The photo of the Hautes Plaines (“High Plains”, Arabic: الهضاب العليا, in northern Algeria) is courtesy of Wikipedia.

Staying Home Anyway (and This and That)

I had hoped to go hear Dávid Korándi (cappuccino projekt) and then The Roving Chess Club in Budapest tonight, but after an intense week I ended up slightly dizzy—not sick, but just short of robust. Because next week starts out with two important trips to Budapest after school—a Purim celebration at the Ohél Ávrahám synagogue (where I will chant two chapters of the Book of Esther), and an unrelated, eagerly awaited gathering the next day—I need not push it this evening or weekend. I will listen to the cappuccino project album tonight.

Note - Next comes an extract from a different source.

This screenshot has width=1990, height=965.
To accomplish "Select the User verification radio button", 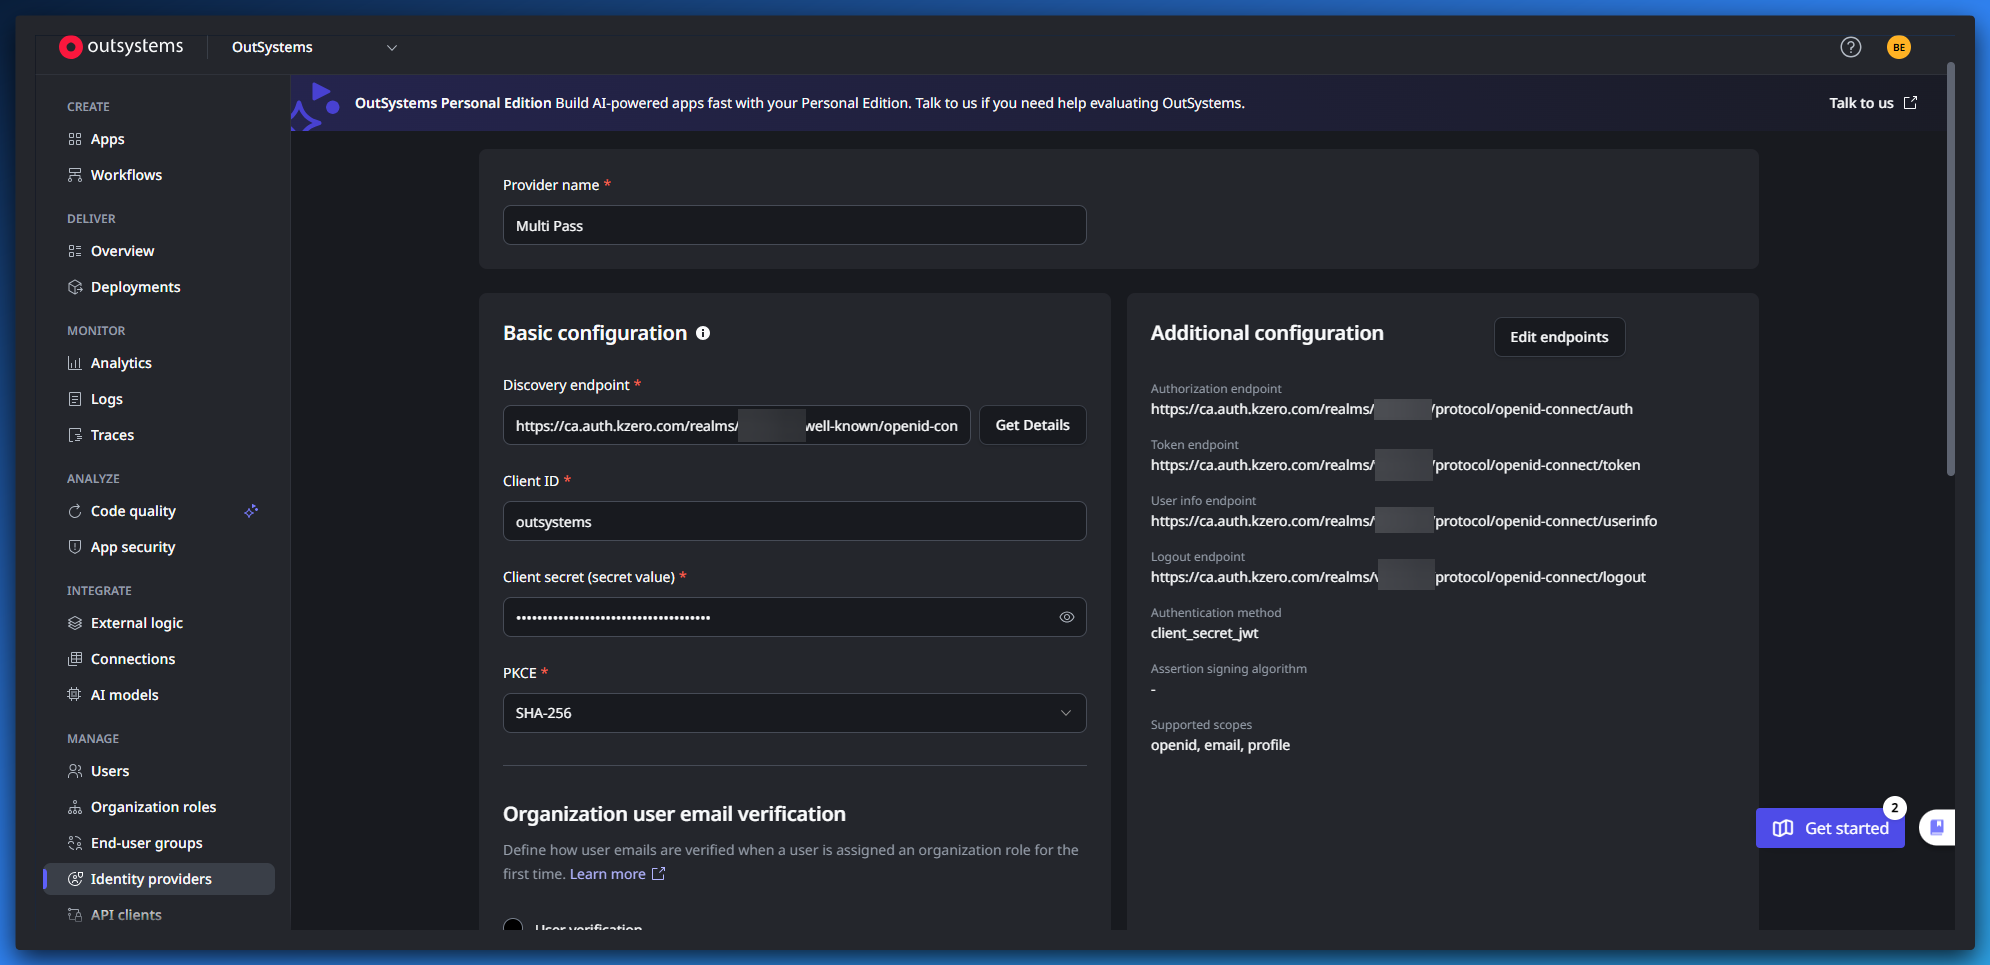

It was actually a short week because of a long weekend. On Monday and Tuesday we had no classes, but on Tuesday we teachers took part in activities led by our colleagues. I went first to a poetry workshop, then a drama workshop, both of which I enjoyed. That evening, I attended a gorgeous Platon Karataev duo concert featuring Emőke Dobos’s art for Partért kiáltó (on the screen, moving slowly and rotating). Being able to focus on the rotating images brought the songs to me in a new way, with new textures and associations.

The concert was followed by an interview discussion, which I loved for the way Emőke, Gergő, and Sebő could take any question (posed by Dóri Hegyi) and turn it into something interesting and beautiful.

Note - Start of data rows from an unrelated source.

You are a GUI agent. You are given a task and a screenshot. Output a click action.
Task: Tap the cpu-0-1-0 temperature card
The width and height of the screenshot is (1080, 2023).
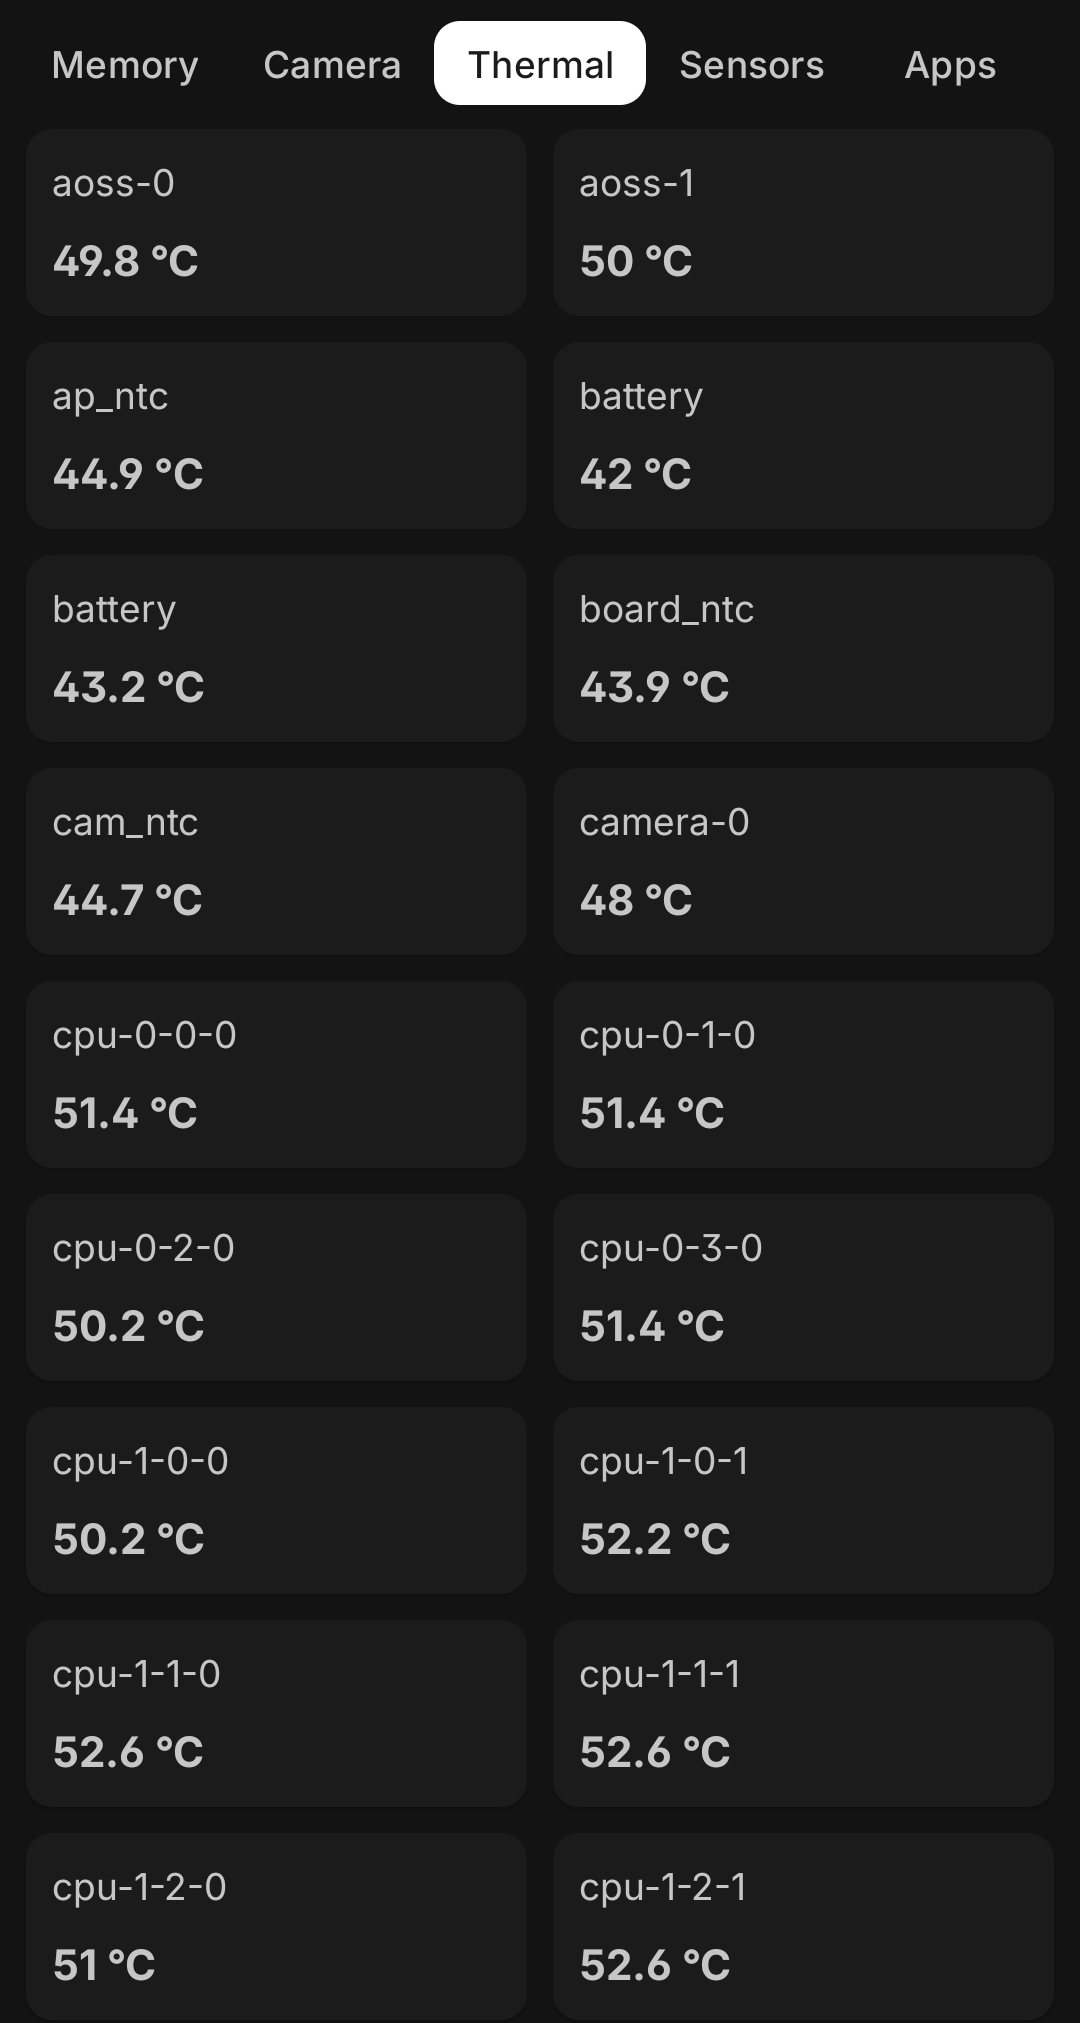(x=803, y=1074)
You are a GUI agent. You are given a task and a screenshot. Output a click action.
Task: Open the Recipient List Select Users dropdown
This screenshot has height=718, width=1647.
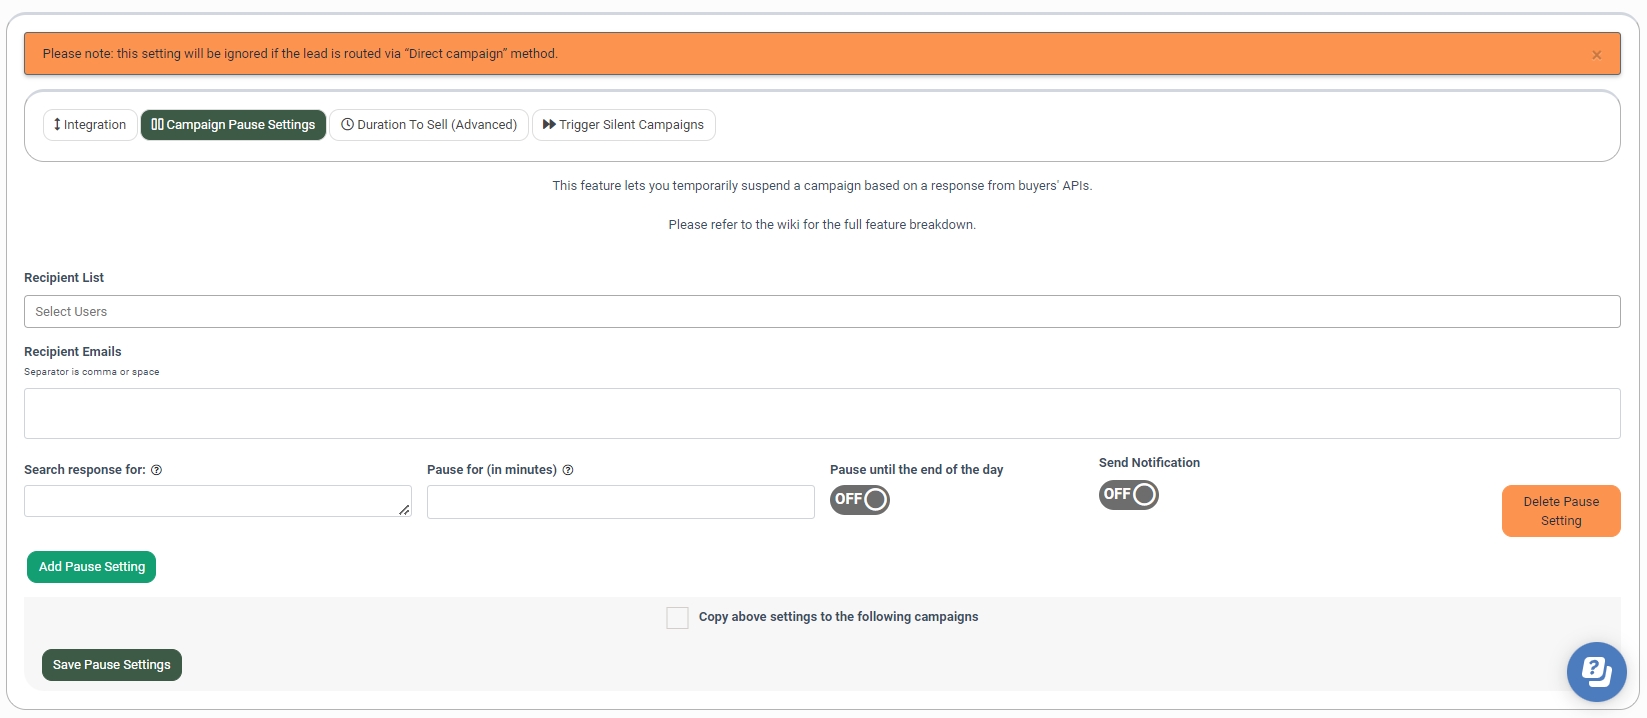pyautogui.click(x=821, y=312)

I got home after midnight, went promptly to sleep, and arrived at school the next day at 7:30, since I was one of three interviewers for the oral entrance exams. We interviewed about 75 students over three days (about 30/30/15); I enjoy doing this but was unsure, from the start, whether a concert on Friday night would be realistic afterwards. It is not, especially since I am not needed or expected there in any way. I like to keep my commitments whenever possible, but this wasn’t a commitment, just something I wanted very much to do.

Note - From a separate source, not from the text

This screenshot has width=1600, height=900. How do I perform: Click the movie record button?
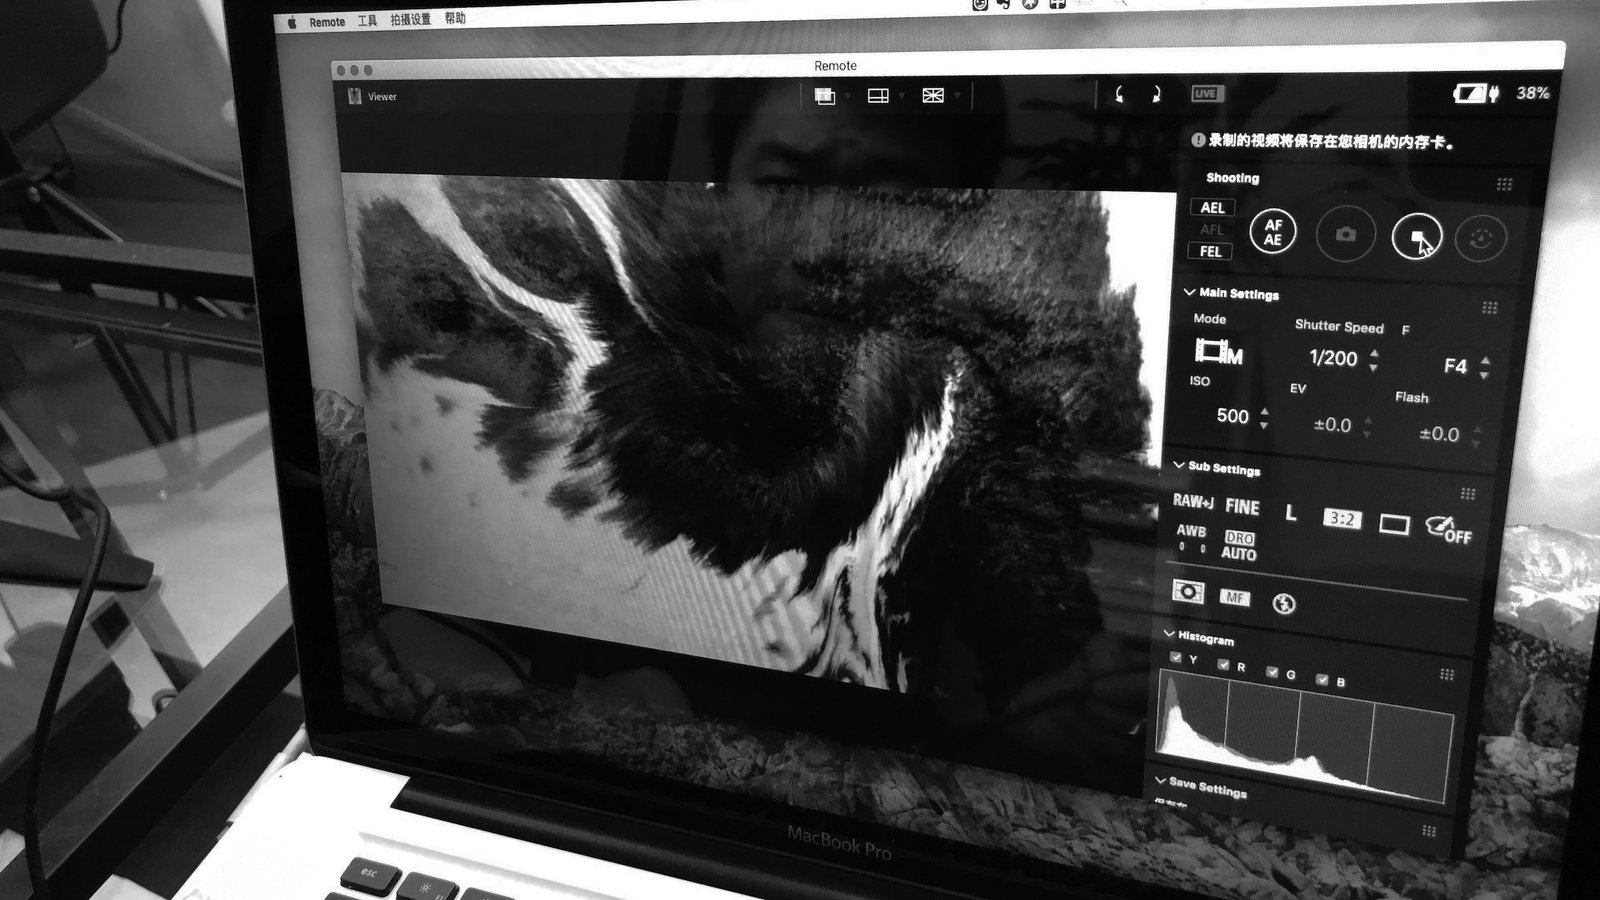tap(1417, 237)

In addition, I am working on a long poem and an unrelated essay, as well as translations, the Shakespeare festival, and more. It is good to have just a little bit of time for doing close to nothing, letting the thoughts slow down.

Update: The Roving Chess Club will be playing at the Tisza Mozi (in Szolnok) on March 17! I plan to go.

On Preparations and Commitments

Between teaching and serving as Szim Salom’s cantor, I spend a lot of my life in preparations: not so much for lessons (unless there is a lot of grading to do, or unless we are reading a work of literature) as for school performances and Folyosó. The Shakespeare festival preparations have many components: planning the program with Kata at the library, making sure all the logistics are worked out, and (most of all) helping the tenth-graders prepare their scene within a short time (we meet once a week for forty-five minutes). Helping others prepare is much more difficult than preparing myself; I have decades of experience with practicing and know what needs to be done. With my students, I have to plan the details carefully so that we can make good use of the time.

As for Szim Salom, in addition to leading services, I prepare and deliver the Torah cantillation once a month; we have Saturday morning services twice a month, and on the second occasion, others do the Torah reading, without cantillation. I give thought to the services that I lead: any new or alternate melodies that I might introduce, any particular emphasis, any special occasion. Then there are the holidays: for instance, we will be joining with several other synagogues for Purim, and women, including me, will be reading or chanting the the Book of Esther, also known as the Megillah. (I will be chanting Chapters 7 and 8, as well as the last two verses of Chapter 6.) After that, Pesach (Passover) will be right around the corner.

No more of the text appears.